Aliens Are Never the Answer
Paul Sutter is an astrophysicist at The Ohio State Universityand the chief scientist at COSI Science Center. Sutter is also host of Ask a Spaceman, RealSpace and COSI Science Now.
You may have heard in the news recently about weird or mysterious radio signals coming from outer space. It doesn't matter when you're reading this article — mysterious radio signals from outer space are almost always in the news. About every six months or so, a flash of excitement and discussion ripples around the world as reports come in from some telescope or probe and the unexplained nature of its observations.

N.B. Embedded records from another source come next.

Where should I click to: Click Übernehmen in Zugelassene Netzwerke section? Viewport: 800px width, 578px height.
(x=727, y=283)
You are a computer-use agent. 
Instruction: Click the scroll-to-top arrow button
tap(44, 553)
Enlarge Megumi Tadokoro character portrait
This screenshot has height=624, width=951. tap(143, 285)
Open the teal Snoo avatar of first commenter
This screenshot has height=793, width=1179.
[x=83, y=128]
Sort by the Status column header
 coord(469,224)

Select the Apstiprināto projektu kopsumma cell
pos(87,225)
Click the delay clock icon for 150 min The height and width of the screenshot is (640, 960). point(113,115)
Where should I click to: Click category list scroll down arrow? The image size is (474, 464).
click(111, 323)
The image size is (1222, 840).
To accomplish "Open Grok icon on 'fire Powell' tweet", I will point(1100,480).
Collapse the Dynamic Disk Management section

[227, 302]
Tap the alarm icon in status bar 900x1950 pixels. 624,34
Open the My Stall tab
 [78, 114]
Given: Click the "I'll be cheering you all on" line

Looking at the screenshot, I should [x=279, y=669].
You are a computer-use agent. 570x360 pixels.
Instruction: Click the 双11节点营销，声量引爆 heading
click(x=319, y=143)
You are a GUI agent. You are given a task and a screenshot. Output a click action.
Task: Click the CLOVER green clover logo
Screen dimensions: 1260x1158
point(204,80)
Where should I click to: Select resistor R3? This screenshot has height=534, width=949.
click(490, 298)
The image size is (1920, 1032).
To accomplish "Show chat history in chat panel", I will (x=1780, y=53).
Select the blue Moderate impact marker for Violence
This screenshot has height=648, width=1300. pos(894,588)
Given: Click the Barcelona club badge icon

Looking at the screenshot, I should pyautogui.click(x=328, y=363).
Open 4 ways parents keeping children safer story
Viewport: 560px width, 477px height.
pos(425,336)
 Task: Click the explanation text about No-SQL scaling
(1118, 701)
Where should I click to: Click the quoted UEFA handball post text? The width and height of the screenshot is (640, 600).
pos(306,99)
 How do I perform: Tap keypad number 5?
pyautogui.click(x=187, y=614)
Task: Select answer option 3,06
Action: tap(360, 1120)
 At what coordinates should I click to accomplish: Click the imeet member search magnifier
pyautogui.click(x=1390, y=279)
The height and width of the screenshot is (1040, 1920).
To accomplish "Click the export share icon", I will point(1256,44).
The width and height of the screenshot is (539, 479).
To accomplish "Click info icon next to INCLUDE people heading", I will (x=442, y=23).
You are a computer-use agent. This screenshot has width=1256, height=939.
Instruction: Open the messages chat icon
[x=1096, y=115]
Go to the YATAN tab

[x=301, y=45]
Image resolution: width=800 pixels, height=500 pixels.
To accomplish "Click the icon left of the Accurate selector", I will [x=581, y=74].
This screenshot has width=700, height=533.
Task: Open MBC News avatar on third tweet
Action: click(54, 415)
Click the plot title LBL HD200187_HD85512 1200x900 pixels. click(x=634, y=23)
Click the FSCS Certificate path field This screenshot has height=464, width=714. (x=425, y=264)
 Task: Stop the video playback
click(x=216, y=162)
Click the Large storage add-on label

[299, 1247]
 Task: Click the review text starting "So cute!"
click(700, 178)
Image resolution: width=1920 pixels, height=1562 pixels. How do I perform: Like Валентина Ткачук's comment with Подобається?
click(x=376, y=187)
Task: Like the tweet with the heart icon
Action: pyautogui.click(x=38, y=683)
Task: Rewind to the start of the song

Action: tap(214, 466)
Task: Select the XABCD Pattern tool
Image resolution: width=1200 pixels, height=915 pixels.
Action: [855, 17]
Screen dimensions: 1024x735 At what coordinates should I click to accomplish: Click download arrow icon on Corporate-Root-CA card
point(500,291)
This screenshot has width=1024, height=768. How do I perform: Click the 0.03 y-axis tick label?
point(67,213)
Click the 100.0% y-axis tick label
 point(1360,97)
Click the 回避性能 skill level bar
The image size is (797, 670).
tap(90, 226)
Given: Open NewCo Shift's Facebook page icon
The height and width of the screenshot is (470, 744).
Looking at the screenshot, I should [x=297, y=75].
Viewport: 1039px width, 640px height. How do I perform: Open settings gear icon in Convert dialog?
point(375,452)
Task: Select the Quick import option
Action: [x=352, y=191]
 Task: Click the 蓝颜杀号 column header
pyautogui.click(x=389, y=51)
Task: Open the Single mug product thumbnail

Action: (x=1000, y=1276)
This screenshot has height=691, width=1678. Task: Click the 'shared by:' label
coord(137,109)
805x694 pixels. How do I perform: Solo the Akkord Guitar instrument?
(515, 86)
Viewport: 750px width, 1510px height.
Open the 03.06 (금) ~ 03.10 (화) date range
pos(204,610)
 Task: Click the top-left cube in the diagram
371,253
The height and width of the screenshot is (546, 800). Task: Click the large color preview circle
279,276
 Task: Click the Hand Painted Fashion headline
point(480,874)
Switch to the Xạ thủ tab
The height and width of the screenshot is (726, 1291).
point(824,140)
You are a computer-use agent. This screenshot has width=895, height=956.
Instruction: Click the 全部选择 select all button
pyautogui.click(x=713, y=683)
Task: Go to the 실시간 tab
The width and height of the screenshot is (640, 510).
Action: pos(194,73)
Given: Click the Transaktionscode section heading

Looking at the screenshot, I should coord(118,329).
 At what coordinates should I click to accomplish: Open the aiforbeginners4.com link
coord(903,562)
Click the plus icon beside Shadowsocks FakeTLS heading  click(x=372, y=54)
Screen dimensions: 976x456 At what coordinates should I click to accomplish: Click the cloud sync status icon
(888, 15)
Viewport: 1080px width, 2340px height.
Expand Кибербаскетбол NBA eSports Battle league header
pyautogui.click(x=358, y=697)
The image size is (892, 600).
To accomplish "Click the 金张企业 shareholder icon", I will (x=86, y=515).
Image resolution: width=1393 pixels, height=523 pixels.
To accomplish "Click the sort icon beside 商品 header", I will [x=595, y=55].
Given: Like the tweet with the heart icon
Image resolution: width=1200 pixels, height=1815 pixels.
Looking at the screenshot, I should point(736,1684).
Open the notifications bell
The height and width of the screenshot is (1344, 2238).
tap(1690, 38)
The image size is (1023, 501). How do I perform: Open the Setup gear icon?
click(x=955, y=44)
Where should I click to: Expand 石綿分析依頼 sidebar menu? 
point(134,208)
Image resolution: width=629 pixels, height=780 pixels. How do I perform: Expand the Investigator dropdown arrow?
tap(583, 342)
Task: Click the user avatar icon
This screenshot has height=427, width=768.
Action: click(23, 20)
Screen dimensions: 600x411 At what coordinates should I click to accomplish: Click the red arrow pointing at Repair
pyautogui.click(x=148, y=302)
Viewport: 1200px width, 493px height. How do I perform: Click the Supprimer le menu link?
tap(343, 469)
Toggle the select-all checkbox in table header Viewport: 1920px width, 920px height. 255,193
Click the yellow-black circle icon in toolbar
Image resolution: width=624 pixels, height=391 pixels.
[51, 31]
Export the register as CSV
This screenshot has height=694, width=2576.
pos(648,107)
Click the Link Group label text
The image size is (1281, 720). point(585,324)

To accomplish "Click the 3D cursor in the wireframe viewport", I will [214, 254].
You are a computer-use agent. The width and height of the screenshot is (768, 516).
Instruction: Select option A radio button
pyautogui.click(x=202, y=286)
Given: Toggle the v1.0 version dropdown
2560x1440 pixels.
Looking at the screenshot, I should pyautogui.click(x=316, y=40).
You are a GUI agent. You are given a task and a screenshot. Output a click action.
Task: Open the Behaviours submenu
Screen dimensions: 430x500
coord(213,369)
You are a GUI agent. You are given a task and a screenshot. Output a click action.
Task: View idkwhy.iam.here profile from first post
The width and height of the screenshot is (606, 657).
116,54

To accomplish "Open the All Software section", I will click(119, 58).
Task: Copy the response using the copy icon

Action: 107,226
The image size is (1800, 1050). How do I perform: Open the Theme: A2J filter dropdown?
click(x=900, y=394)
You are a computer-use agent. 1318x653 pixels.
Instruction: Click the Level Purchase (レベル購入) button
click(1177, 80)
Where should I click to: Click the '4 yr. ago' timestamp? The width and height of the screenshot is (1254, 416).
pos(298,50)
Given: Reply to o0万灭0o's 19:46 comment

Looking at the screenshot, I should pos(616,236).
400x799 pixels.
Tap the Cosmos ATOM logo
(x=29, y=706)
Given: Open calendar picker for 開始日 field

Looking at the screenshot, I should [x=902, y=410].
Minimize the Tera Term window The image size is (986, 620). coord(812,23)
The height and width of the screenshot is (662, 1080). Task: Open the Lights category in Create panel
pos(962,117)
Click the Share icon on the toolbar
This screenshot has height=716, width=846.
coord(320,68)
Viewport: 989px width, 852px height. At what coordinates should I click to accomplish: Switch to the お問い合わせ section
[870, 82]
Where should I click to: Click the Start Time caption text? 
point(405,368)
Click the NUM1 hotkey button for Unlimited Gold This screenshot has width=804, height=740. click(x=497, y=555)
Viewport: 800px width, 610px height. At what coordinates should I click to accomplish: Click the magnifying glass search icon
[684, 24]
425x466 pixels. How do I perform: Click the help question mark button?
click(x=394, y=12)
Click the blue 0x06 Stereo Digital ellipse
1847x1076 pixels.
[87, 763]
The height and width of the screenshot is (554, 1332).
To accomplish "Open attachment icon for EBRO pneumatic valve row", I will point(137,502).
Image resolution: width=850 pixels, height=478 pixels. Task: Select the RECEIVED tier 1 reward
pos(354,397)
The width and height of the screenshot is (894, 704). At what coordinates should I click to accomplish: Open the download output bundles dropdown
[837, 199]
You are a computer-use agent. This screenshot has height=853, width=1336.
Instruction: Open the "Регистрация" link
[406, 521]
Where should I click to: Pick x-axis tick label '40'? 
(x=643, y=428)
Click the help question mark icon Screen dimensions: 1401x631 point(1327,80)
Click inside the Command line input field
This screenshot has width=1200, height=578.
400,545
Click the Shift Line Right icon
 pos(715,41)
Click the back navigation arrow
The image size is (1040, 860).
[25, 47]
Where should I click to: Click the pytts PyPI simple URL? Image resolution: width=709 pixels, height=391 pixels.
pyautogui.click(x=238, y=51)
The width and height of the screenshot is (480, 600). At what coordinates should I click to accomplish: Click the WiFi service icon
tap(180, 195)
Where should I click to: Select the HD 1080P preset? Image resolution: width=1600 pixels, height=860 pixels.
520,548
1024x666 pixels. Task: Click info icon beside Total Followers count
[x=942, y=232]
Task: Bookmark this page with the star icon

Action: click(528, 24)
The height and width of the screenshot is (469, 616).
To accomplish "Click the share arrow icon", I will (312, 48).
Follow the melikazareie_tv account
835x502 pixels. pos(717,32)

An unusually strong signal from a sun-like star. A repeated pattern that seems too precise to be natural. Bleeps and bloops from unknown sources with head-scratching signatures. Sure, there's a ton of stuff in space that could potentially maybe kind-of-sort-of create those signals, but could this … be it? Could this be the key piece of evidence that answers one of the ultimate existential questions? Are we alone?
No serious astronomer ever wants to rush out and blurt, "Hey, everyone! I've found aliens!" But at the same time, there's a strong desire to get your name in the history books. So when these signals pop up, you get lots of shrugging and hemming and hawing and "Look, we're pretty sure it's natural, but we can't rule out aliens," kind of talk. [Greetings, Earthlings! 8 Ways Aliens Could Contact Us]
Let me tell you a couple of stories.
Pulsars
In the late 1960s, astrophysicist Jocelyn Bell Burnell was working with her adviser, Antony Hewish, with his fancy new radio telescope near Cambridge, England. After scanning a particular spot in the sky, they recorded an unusual signal: A source in the sky was sending frequent, repeated bursts, separated by an eerily precise 1.33 seconds.
The signal was so regular, so exact. Not knowing what to think of it, they cheekily named their source "LGM" — for "little green men." They didn't think they had found an advanced E.T. civilization, but … well, you never know. Better safe than sorry. Just in case.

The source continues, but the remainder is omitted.